1 not broken bottle a small 4 oz glass jar , just seems like such an odd size being that small , not sure what they would of put in it

not sure what else is still there but conditions are better now than when I first found it , not as hot and no bugs , so might go back with metal detector and see if I can find any other areas with stuff


----------



## RCO (Sep 4, 2021)

went back yesterday and found more areas with broken bottles , more liquor , glass jars , some corked bottles , whiskey

a broken embalming fluid bottle identical to the one I found earlier

an odd " lady " print , very small shows a lady with brown hair ( pic is close to actual size )

a couple not broken bottles , white glass jar ,small non embossed druggist ( when I pulled it out was like please have embossing but no )

Tilley's Klean O - not sure what this one is for , never seen it before but is corked and appears older


----------



## RCO (Sep 10, 2021)

went back the other day but didn't really find much 

more broke glass jars and liquor bottles , part of a Philips blue magnesium bottle .

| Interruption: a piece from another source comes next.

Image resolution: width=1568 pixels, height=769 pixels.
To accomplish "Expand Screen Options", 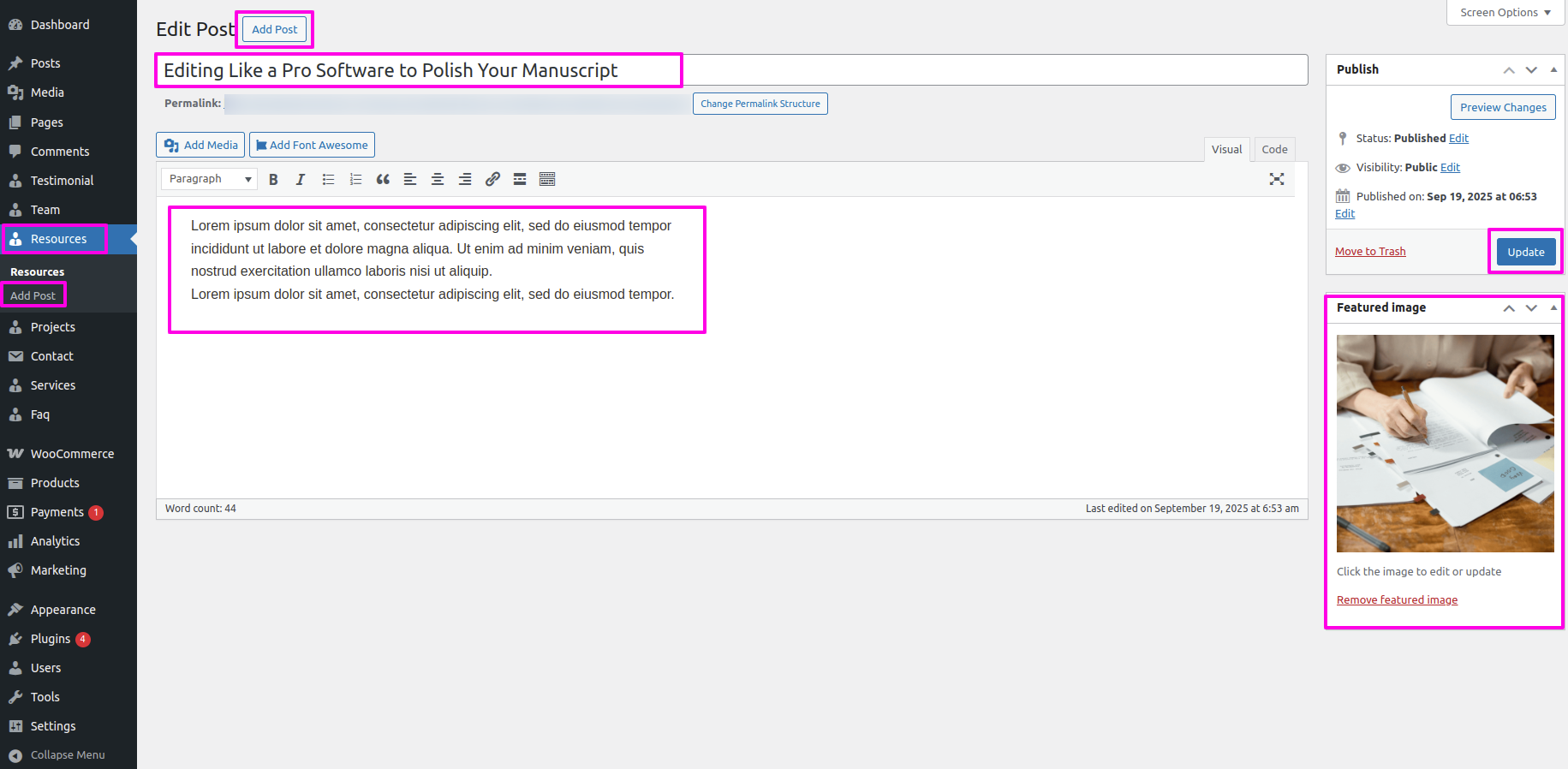I will (x=1505, y=13).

not broken screw top bottle , small glass ice cream bowl broken on bottom part 

my new theory is this stuff was not dumped here rather dumped somewhere else and brought to this location as fill . which is why so much is broken . the old town dump is nearby and think that's where it came from . its been dug into before and its a parking lot now and has buildings around it 

so I didn't find a dump rather fill from the dump which was used to put a small drive way into this lot which goes up a hill but is nothing here just trees . at some point in the past ? not sure when this was built but likely some time ago


----------